■ PROMPT
When you restate the records, do so word for word and omit any picture they contain.

(Stored data entries)
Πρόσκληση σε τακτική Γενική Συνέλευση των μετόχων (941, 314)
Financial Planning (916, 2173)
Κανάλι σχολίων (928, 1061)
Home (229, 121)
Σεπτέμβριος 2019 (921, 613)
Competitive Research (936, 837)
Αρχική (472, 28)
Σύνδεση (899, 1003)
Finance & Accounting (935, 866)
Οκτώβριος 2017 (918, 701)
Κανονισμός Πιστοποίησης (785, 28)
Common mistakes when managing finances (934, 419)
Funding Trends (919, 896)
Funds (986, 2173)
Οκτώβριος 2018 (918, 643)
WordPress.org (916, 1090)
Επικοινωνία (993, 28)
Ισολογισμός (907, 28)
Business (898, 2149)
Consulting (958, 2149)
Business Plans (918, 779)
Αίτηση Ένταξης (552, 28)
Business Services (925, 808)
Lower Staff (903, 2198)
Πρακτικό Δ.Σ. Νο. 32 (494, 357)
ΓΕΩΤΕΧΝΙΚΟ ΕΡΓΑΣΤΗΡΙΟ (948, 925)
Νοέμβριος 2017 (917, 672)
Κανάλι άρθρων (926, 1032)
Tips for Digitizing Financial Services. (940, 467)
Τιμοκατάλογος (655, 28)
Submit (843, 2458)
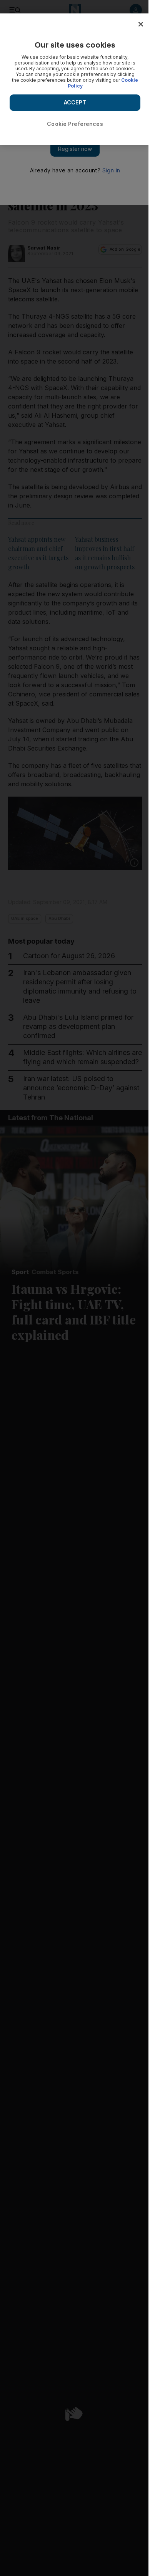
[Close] (140, 24)
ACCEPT (75, 102)
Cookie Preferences (75, 124)
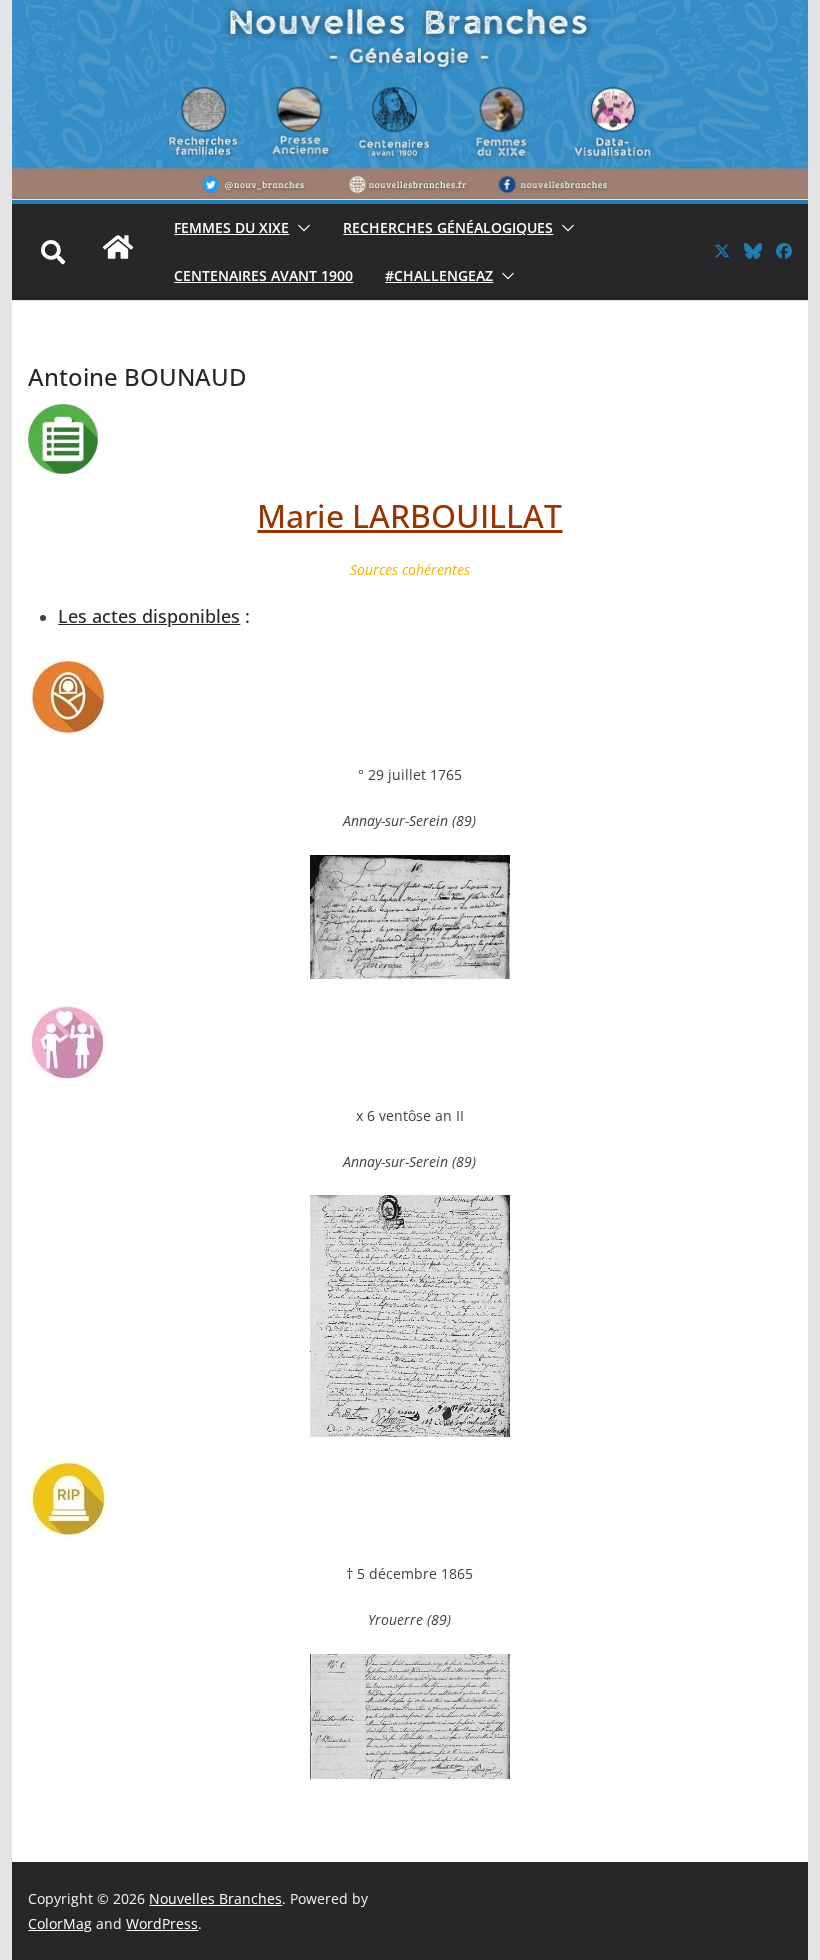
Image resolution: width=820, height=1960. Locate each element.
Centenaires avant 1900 (263, 275)
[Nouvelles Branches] (118, 257)
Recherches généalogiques (448, 227)
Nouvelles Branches (215, 1898)
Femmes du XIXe (231, 227)
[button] (300, 228)
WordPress (162, 1923)
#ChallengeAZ (439, 275)
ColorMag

■ WRITTEN REPLY
Πρόσκληση σε τακτική Γενική Συνέλευση των μετόχων (941, 314)
Financial Planning (916, 2173)
Κανάλι σχολίων (928, 1061)
Home (229, 121)
Σεπτέμβριος 2019 (921, 613)
Competitive Research (936, 837)
Αρχική (472, 28)
Σύνδεση (899, 1003)
Finance & Accounting (935, 866)
Οκτώβριος 2017 (918, 701)
Κανονισμός Πιστοποίησης (785, 28)
Common mistakes when managing finances (934, 419)
Funding Trends (919, 896)
Funds (986, 2173)
Οκτώβριος 2018 (918, 643)
WordPress.org (916, 1090)
Επικοινωνία (993, 28)
Ισολογισμός (907, 28)
Business (898, 2149)
Consulting (958, 2149)
Business Plans (918, 779)
Αίτηση Ένταξης (552, 28)
Business Services (925, 808)
Lower Staff (903, 2198)
Πρακτικό Δ.Σ. Νο. 32 (494, 357)
ΓΕΩΤΕΧΝΙΚΟ ΕΡΓΑΣΤΗΡΙΟ (948, 925)
Νοέμβριος 2017 (917, 672)
Κανάλι άρθρων (926, 1032)
Tips for Digitizing Financial Services. (940, 467)
Τιμοκατάλογος (655, 28)
Submit (843, 2458)
[Close] (140, 24)
ACCEPT (75, 102)
Cookie Preferences (75, 124)
Image resolution: width=820, height=1960. Locate each element.
Centenaires avant 1900 (263, 275)
[Nouvelles Branches] (118, 257)
Recherches généalogiques (448, 227)
Nouvelles Branches (215, 1898)
Femmes du XIXe (231, 227)
[button] (300, 228)
WordPress (162, 1923)
#ChallengeAZ (439, 275)
ColorMag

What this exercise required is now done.